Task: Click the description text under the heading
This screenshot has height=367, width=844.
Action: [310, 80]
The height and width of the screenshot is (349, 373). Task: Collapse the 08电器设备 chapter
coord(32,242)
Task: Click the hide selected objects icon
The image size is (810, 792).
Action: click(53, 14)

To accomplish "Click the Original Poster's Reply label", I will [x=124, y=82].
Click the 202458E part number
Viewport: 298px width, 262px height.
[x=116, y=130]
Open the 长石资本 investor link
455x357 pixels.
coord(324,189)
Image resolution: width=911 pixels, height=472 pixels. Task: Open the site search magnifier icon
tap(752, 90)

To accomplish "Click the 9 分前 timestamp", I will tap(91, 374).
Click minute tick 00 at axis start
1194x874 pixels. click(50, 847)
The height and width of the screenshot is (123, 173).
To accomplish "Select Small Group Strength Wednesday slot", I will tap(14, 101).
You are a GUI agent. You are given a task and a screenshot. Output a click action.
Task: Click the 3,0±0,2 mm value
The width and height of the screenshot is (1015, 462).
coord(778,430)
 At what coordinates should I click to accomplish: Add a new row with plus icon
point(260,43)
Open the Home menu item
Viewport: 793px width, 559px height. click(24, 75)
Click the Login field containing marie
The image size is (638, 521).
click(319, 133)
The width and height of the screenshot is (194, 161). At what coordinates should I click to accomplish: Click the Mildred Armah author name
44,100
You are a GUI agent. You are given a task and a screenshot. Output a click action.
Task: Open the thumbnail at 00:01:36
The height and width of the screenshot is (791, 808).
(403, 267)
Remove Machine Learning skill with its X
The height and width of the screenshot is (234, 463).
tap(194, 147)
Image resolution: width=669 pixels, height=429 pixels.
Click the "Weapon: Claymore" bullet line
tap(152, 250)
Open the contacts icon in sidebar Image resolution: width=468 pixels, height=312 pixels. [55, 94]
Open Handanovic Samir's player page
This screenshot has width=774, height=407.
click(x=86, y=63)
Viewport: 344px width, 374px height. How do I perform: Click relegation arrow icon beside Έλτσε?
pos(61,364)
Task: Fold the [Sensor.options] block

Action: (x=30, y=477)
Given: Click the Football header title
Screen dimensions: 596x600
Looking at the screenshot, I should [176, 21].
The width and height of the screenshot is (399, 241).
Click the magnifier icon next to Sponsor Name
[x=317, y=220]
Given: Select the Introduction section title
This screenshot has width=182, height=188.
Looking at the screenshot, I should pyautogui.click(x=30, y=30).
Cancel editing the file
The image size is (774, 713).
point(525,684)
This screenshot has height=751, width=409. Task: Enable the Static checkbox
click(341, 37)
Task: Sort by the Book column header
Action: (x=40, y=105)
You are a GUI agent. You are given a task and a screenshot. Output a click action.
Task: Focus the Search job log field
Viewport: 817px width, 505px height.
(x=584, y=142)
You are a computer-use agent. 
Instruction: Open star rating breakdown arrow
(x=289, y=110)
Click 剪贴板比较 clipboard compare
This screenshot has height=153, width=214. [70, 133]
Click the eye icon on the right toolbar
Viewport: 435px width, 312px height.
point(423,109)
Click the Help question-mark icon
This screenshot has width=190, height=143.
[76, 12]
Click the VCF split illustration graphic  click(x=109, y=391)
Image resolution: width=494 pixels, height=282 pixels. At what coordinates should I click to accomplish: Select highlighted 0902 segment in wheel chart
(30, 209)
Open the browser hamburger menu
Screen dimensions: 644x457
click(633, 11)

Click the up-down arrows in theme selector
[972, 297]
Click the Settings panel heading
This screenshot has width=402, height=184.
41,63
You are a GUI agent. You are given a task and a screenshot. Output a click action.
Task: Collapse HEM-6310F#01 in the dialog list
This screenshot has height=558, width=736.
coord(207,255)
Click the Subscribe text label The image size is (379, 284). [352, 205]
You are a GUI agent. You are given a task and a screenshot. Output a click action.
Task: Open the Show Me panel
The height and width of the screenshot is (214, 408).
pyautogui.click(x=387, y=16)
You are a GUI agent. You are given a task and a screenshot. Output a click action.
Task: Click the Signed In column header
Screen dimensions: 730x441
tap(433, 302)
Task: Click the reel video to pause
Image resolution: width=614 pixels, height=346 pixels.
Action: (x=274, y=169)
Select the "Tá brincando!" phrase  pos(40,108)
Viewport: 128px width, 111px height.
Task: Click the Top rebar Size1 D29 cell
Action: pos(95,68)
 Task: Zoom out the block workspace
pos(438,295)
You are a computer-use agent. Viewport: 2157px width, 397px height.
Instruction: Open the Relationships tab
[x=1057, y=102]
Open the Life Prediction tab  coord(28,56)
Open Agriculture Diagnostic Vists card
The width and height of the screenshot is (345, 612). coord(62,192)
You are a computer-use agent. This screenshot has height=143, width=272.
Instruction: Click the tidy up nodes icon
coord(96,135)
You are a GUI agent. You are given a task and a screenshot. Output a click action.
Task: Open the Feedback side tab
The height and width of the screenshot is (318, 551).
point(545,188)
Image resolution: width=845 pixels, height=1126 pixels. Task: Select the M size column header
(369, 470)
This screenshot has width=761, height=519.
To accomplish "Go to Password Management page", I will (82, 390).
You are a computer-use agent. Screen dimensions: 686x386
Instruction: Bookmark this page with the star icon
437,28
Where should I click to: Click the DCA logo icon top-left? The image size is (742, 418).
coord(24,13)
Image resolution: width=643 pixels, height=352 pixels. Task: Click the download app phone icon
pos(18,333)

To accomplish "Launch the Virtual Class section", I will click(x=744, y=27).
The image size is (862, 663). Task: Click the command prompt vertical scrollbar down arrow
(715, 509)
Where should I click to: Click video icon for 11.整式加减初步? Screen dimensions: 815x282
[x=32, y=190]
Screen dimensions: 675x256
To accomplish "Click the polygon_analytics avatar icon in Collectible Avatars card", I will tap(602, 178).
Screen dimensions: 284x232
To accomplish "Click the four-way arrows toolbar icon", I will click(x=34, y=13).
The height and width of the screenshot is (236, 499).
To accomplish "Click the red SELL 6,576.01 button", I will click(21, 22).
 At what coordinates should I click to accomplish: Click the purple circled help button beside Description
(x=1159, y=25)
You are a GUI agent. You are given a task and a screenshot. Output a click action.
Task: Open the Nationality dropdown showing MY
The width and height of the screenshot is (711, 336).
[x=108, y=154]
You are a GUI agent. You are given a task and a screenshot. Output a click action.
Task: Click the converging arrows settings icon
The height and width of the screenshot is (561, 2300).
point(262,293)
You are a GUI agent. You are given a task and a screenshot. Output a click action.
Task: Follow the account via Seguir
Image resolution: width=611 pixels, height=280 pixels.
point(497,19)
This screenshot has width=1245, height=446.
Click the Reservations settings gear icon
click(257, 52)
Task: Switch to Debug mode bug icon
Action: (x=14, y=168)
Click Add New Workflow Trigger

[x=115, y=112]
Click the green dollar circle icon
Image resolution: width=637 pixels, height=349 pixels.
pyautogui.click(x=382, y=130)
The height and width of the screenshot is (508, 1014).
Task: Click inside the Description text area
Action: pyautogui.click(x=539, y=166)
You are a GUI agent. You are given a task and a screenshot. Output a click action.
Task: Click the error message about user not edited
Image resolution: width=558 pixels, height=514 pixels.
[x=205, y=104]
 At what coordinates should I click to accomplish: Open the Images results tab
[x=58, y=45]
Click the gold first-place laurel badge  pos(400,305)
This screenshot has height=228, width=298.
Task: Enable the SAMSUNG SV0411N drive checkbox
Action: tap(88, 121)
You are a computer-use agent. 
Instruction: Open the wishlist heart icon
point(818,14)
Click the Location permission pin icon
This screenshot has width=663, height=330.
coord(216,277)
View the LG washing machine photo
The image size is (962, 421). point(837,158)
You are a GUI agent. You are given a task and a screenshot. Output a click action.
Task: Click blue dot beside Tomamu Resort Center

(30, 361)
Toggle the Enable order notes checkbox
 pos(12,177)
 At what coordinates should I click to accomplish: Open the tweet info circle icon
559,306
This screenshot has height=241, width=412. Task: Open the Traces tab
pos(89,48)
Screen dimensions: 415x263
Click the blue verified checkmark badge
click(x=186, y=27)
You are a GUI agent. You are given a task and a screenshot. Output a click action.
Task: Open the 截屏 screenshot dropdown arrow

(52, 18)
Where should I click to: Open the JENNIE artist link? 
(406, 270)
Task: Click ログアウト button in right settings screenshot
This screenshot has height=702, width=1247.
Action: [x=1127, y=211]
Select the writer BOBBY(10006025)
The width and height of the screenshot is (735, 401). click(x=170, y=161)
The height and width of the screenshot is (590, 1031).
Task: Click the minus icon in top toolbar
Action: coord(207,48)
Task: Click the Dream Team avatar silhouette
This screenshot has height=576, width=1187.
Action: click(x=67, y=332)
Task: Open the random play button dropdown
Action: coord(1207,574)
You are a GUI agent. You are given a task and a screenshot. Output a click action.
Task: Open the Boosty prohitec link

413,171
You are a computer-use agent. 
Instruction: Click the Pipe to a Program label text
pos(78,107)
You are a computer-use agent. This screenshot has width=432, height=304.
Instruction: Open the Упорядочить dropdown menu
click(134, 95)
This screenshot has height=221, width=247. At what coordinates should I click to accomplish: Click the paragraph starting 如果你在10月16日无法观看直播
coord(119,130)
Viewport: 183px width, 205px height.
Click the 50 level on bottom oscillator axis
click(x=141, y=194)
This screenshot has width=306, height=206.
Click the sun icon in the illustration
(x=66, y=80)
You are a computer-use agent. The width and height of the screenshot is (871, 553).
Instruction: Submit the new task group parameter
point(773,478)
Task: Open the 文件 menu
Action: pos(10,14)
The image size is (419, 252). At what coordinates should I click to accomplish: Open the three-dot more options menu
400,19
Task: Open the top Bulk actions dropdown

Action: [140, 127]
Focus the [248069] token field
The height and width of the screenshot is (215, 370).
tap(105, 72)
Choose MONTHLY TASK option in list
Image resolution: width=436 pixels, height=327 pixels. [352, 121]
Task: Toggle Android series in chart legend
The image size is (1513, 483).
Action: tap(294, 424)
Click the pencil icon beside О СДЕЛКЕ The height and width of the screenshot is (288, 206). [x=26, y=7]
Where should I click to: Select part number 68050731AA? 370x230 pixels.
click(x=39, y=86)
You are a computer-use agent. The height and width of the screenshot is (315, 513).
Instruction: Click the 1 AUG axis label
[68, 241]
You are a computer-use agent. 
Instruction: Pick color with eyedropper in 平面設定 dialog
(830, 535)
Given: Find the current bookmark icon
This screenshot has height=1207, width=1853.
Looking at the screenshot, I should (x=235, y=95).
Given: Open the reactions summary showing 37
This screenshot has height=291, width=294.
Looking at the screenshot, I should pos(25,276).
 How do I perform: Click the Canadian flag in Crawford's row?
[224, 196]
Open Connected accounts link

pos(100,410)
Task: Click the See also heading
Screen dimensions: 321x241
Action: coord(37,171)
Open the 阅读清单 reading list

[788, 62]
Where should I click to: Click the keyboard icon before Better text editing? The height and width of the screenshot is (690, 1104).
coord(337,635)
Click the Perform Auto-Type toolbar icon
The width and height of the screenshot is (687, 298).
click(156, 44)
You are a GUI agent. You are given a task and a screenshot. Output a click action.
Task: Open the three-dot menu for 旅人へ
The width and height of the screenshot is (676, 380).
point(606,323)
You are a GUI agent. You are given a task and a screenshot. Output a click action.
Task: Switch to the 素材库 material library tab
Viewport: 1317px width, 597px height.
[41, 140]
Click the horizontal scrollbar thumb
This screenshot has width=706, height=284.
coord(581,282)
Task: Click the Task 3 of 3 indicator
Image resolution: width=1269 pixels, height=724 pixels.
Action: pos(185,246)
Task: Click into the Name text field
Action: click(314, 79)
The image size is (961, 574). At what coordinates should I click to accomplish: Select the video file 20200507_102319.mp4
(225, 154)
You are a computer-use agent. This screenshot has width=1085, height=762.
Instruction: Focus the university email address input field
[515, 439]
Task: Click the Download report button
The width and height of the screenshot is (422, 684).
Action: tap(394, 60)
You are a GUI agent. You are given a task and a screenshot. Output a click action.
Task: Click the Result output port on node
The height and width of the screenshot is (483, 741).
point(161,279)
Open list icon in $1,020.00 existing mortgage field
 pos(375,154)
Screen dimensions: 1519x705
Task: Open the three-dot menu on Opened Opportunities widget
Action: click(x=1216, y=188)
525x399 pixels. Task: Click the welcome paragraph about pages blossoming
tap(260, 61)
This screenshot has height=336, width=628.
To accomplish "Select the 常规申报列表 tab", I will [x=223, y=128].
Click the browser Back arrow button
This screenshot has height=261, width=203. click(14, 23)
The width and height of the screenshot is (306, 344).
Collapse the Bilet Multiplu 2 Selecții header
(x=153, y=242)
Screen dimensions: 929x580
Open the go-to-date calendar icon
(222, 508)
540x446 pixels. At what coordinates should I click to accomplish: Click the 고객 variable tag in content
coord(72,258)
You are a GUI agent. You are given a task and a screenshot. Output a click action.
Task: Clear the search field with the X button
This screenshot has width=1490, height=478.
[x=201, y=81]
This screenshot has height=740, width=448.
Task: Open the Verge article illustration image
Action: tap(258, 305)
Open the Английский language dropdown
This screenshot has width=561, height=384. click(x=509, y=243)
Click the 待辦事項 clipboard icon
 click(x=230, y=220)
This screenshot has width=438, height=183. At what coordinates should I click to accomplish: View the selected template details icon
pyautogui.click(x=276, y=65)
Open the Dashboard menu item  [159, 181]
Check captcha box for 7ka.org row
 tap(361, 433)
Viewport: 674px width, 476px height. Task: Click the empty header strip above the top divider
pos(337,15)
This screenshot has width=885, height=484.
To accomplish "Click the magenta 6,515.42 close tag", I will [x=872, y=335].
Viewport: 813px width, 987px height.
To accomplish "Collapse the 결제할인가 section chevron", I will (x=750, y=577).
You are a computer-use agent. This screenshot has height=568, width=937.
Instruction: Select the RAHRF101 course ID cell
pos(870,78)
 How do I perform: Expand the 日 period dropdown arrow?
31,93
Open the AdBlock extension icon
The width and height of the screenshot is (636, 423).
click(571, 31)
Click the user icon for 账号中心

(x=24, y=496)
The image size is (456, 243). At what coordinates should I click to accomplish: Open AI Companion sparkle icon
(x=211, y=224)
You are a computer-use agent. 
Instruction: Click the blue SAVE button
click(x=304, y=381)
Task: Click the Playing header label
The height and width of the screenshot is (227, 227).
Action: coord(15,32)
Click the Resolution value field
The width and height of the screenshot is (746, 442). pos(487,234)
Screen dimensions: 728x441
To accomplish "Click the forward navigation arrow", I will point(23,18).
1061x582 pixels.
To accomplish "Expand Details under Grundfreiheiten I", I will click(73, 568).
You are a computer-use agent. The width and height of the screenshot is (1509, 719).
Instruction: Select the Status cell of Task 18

◆ **INSTRUCTIONS FOR THE TASK**:
Reproduce only the lines above, starting at the line with "Open the Life" and ending at the line with "Task: Open the Feedback side tab", exactly as written.

◆ **REPLY TO THE TASK**:
Open the Life Prediction tab  coord(28,56)
Open Agriculture Diagnostic Vists card
The width and height of the screenshot is (345, 612). coord(62,192)
You are a computer-use agent. This screenshot has height=143, width=272.
Instruction: Click the tidy up nodes icon
coord(96,135)
You are a GUI agent. You are given a task and a screenshot. Output a click action.
Task: Open the Feedback side tab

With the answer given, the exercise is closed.